## MATERIAL PROVIDED
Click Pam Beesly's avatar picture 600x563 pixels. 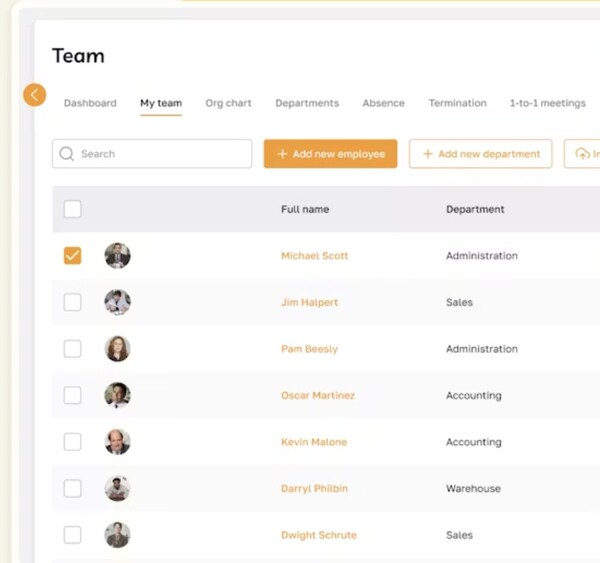(x=117, y=349)
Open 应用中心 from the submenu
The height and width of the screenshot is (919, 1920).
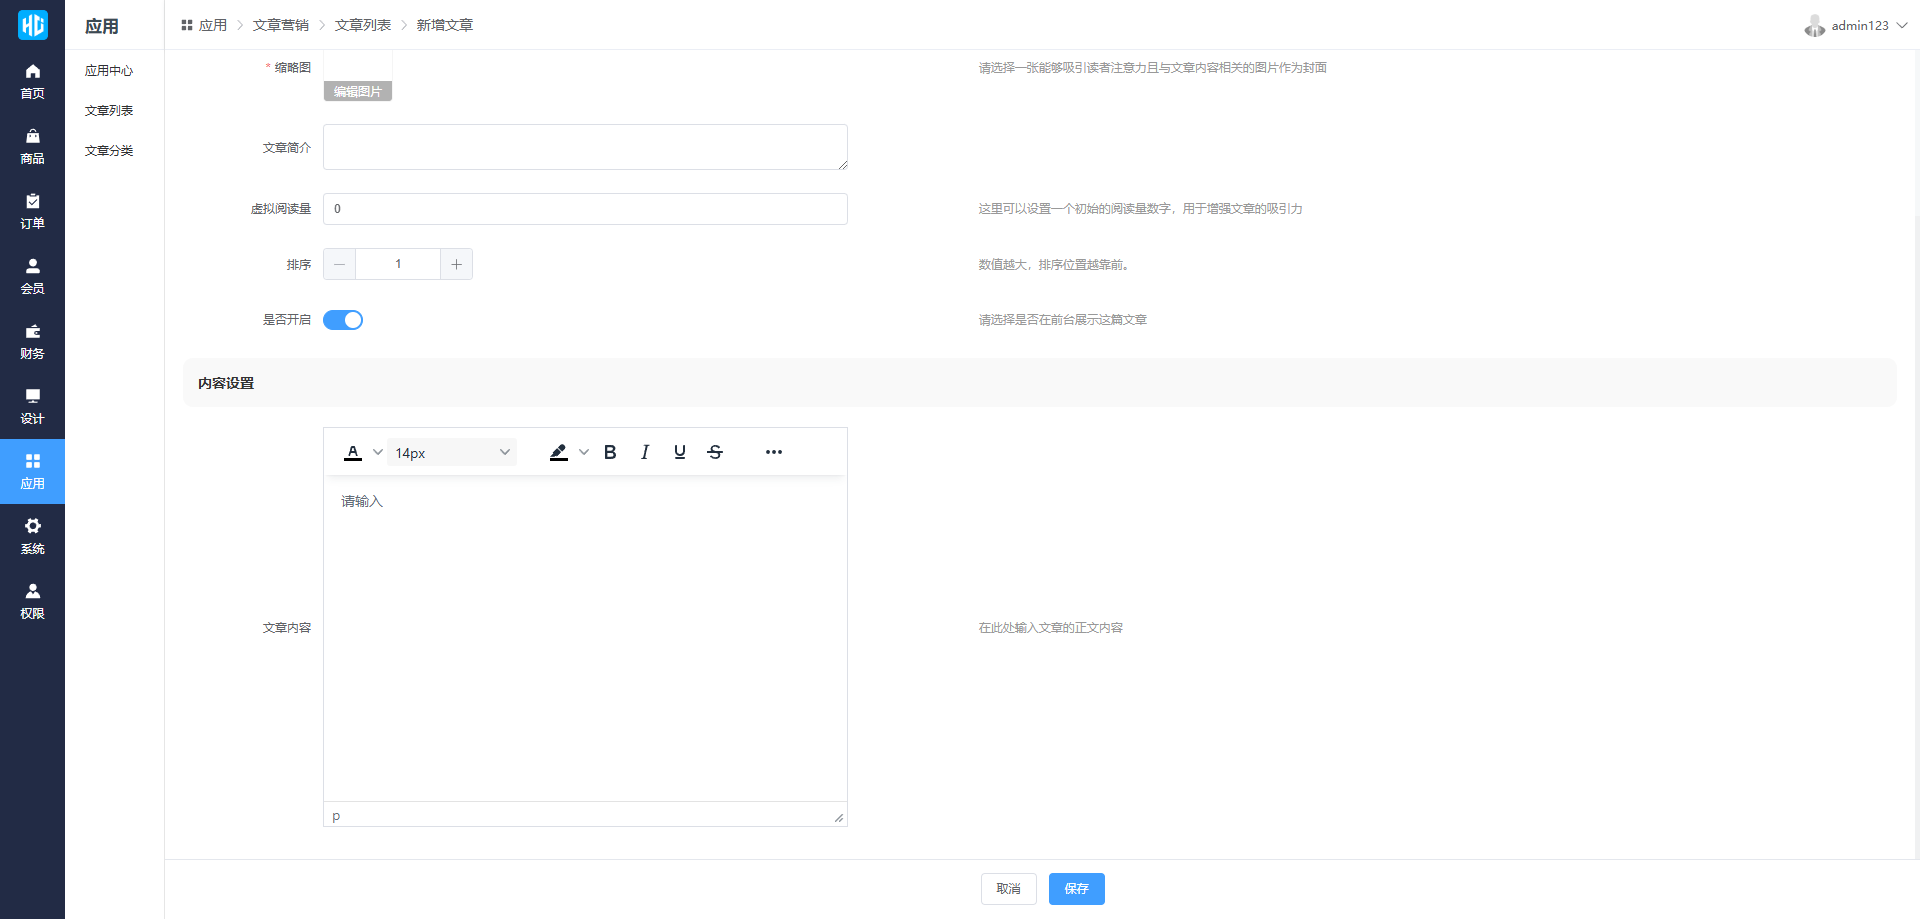[x=109, y=71]
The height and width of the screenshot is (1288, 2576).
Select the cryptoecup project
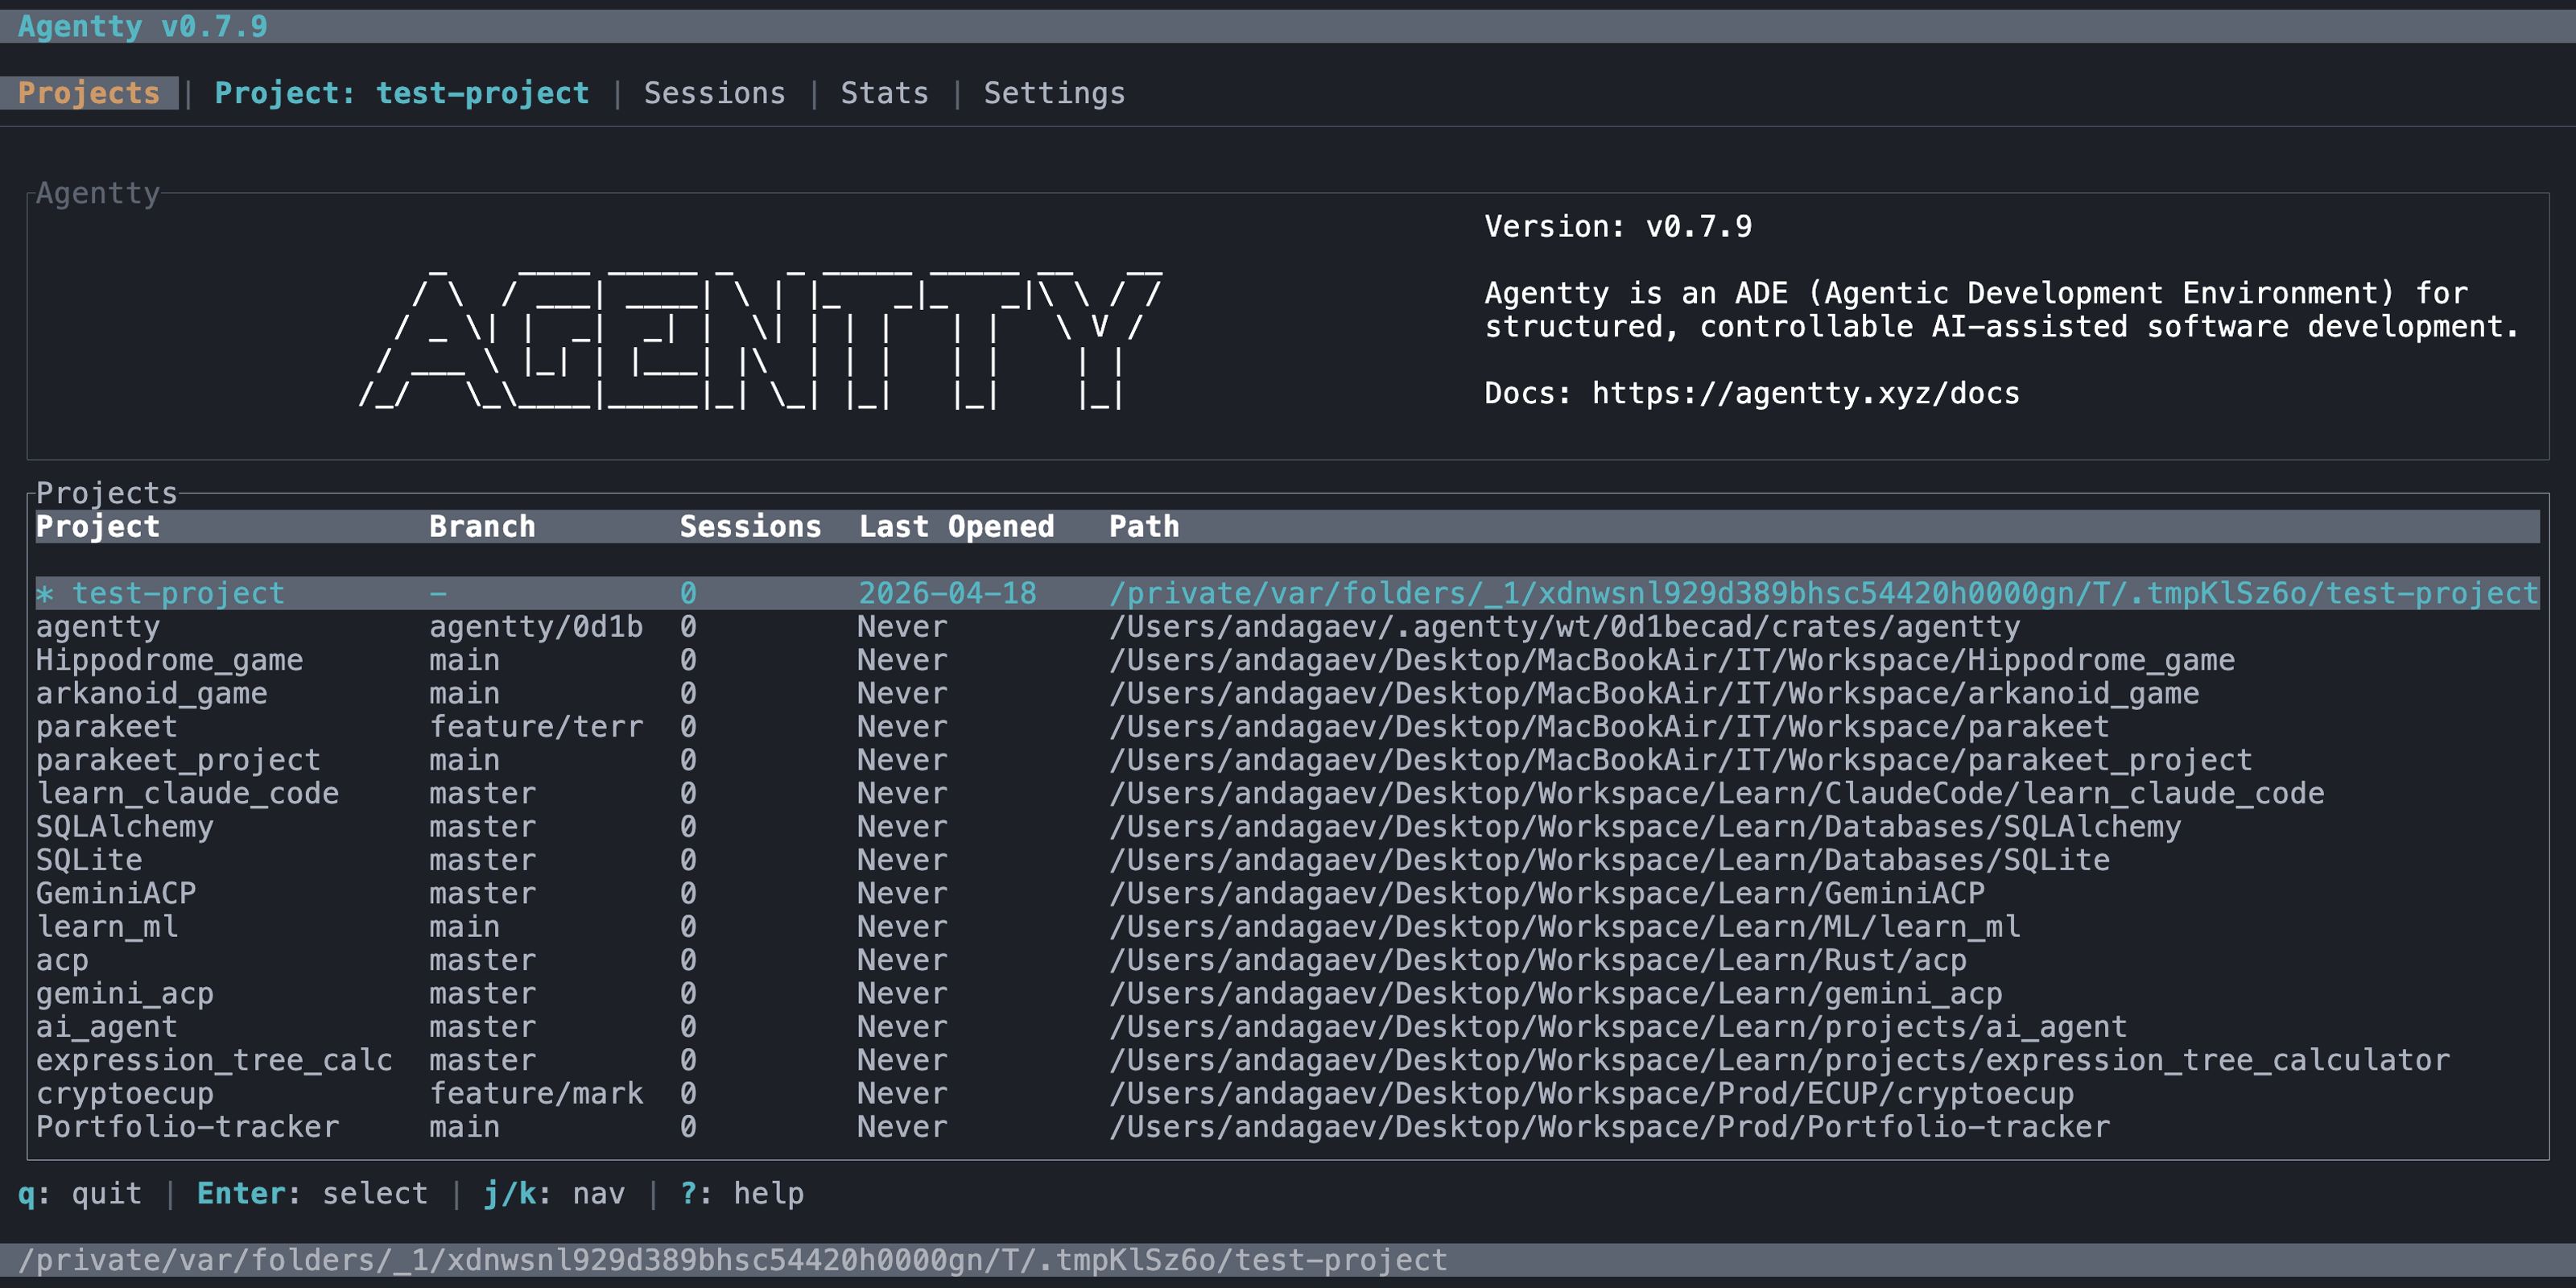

## EXERCISE GOAL
Switch "screenshot" to "page" in the items from the line with "Open 应用中心 from the submenu" through the last line of the items. Give only those lines with nothing else changed, and leave the pictures out.

## OUTPUT FOR THIS EXERCISE
Open 应用中心 from the submenu
The height and width of the page is (919, 1920).
[x=109, y=71]
The height and width of the page is (1288, 2576).
Select the cryptoecup project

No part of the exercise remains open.